The U.S. Chamber of Commerce has been a bastion of pro-business, anti-environment and anti-labor ideology since its founding in 1912. And so it is unsurprising that modern-day corporations have donated millions upon millions to the Chamber to fight such perilous things as, say, security requirements on chemical facilities. –JCL

The New York Times:

Prudential Financial sent in a $2 million donation last year as the U.S. Chamber of Commerce kicked off a national advertising campaign to weaken the historic rewrite of the nation’s financial regulations.

Dow Chemical delivered $1.7 million to the chamber last year as the group took a leading role in aggressively fighting proposed rules that would impose tighter security requirements on chemical facilities.

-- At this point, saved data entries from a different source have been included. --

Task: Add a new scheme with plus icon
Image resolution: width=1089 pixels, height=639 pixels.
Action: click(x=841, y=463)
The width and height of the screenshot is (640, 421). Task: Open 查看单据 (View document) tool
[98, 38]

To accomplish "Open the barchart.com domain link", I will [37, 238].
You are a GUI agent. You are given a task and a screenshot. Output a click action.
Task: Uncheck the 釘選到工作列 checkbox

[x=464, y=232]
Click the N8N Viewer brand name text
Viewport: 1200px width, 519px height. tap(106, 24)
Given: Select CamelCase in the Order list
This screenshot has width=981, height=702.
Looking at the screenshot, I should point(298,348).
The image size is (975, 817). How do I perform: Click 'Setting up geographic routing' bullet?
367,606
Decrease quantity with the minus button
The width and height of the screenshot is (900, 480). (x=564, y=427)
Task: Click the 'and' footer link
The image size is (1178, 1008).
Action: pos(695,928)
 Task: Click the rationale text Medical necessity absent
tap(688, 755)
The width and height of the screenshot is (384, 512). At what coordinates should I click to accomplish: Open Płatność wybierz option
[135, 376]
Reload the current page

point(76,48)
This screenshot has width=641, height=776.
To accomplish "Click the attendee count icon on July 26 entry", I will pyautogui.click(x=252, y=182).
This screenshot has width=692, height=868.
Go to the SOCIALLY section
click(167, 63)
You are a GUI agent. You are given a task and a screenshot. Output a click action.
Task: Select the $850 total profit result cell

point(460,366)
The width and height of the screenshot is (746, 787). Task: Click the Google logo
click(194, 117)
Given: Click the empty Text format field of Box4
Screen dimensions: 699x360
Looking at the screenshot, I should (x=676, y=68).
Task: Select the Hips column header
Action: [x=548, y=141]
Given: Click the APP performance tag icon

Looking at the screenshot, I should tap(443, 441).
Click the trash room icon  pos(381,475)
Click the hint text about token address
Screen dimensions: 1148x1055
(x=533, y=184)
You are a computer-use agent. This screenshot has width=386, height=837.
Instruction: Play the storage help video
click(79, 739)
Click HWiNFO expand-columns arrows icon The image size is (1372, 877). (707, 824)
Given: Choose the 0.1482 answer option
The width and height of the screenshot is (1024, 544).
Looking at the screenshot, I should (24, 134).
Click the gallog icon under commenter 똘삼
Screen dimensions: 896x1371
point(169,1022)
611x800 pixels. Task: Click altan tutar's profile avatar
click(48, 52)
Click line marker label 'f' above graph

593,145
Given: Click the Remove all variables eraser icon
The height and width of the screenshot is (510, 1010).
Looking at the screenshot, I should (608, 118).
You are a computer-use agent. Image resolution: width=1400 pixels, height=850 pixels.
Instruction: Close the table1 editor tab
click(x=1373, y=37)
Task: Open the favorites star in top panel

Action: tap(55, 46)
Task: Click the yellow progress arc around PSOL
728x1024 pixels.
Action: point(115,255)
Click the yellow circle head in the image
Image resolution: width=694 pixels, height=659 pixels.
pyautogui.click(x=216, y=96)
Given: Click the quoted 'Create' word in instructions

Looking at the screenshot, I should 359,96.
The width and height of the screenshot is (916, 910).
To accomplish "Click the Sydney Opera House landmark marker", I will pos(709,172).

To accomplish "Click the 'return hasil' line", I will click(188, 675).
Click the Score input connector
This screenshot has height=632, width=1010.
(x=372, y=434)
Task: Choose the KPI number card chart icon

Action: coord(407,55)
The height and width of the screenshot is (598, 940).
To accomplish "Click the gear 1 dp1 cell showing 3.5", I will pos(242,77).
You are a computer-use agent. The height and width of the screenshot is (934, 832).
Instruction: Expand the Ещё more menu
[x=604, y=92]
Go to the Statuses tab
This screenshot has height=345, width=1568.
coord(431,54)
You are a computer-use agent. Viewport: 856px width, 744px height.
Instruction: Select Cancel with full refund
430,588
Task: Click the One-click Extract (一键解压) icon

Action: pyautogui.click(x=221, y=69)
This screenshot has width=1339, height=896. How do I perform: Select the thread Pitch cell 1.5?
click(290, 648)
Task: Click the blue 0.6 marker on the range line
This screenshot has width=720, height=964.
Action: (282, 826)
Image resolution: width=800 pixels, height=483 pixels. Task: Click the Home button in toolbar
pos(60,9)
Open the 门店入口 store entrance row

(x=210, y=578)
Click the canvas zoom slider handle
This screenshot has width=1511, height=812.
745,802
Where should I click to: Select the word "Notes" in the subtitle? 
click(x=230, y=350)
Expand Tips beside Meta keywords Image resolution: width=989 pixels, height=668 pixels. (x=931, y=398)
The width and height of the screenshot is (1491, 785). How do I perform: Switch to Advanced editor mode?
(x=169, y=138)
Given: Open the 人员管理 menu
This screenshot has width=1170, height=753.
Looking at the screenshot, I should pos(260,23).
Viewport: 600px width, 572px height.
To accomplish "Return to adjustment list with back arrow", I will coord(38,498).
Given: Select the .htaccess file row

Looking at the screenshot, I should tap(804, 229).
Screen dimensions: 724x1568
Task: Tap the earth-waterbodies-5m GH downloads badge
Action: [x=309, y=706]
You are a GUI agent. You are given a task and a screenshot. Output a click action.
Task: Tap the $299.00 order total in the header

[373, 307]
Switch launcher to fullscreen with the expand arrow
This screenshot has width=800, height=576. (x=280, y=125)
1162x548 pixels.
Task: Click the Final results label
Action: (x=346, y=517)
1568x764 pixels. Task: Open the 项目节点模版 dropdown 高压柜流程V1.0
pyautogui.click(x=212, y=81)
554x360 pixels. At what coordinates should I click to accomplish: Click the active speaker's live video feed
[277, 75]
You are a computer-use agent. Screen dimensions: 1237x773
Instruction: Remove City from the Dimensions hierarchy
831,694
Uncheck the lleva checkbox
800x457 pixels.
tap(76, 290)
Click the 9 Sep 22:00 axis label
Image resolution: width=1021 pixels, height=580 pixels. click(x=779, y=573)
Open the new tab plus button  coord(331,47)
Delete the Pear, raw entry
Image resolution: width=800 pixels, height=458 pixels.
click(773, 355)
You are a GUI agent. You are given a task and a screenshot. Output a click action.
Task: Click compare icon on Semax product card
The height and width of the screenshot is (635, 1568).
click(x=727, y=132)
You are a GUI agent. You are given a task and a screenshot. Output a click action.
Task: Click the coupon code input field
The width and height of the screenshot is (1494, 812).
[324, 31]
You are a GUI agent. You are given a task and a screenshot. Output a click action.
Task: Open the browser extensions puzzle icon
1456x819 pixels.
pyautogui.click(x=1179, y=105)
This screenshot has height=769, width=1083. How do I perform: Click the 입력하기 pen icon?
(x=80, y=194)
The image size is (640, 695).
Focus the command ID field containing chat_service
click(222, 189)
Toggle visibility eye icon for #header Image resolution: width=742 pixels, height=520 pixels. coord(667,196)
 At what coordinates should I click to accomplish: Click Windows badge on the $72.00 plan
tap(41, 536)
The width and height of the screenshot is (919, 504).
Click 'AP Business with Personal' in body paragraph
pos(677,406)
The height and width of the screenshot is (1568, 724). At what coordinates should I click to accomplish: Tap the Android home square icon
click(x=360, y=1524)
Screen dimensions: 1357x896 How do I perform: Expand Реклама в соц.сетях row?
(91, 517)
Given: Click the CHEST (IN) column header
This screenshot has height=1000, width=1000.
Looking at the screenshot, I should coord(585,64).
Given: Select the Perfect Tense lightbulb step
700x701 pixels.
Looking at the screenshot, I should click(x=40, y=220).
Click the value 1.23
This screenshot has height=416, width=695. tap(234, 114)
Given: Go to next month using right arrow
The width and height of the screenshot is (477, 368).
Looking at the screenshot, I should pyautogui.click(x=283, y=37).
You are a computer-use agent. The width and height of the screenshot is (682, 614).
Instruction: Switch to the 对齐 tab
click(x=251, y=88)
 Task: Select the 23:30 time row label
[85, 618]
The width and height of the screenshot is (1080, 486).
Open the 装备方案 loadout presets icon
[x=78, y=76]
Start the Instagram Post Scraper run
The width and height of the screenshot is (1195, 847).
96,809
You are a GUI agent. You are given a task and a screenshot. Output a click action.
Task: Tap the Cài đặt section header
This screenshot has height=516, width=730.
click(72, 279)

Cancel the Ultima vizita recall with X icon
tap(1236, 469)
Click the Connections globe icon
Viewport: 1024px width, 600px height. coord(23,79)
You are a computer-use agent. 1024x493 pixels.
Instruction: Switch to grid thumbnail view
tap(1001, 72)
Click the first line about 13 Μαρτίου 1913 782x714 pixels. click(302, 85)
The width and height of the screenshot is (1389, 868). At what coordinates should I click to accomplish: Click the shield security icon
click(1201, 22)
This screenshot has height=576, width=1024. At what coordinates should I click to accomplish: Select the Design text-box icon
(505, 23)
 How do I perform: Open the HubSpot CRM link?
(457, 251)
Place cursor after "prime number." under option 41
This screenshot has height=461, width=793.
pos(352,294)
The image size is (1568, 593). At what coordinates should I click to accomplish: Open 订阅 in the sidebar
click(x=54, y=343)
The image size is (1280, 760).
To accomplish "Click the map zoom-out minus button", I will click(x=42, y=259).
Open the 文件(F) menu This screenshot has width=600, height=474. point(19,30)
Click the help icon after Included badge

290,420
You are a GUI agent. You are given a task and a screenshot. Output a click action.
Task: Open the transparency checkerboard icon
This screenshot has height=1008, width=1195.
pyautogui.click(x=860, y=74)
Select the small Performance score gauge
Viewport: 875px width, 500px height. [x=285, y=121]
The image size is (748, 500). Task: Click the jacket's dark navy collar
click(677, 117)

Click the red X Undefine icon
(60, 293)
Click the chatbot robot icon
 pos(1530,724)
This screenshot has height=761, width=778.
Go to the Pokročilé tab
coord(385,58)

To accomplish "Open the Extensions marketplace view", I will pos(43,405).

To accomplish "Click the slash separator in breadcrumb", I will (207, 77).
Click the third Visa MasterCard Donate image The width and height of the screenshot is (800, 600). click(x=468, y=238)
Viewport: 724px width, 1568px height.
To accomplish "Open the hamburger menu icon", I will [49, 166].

And Goldman Sachs, Chevron Texaco, and Aegon, a multinational insurance company based in the Netherlands, donated more than $8 million in recent years to a chamber foundation that has been critical of growing federal regulation and spending. These large donations — none of which were publicly disclosed by the chamber, a tax-exempt group that keeps its donors secret, as it is allowed by law — offer a glimpse of the chamber’s money-raising efforts, which it has ramped up recently in an orchestrated campaign to become one of the most well-financed critics of the Obama administration and an influential player in this fall’s Congressional elections.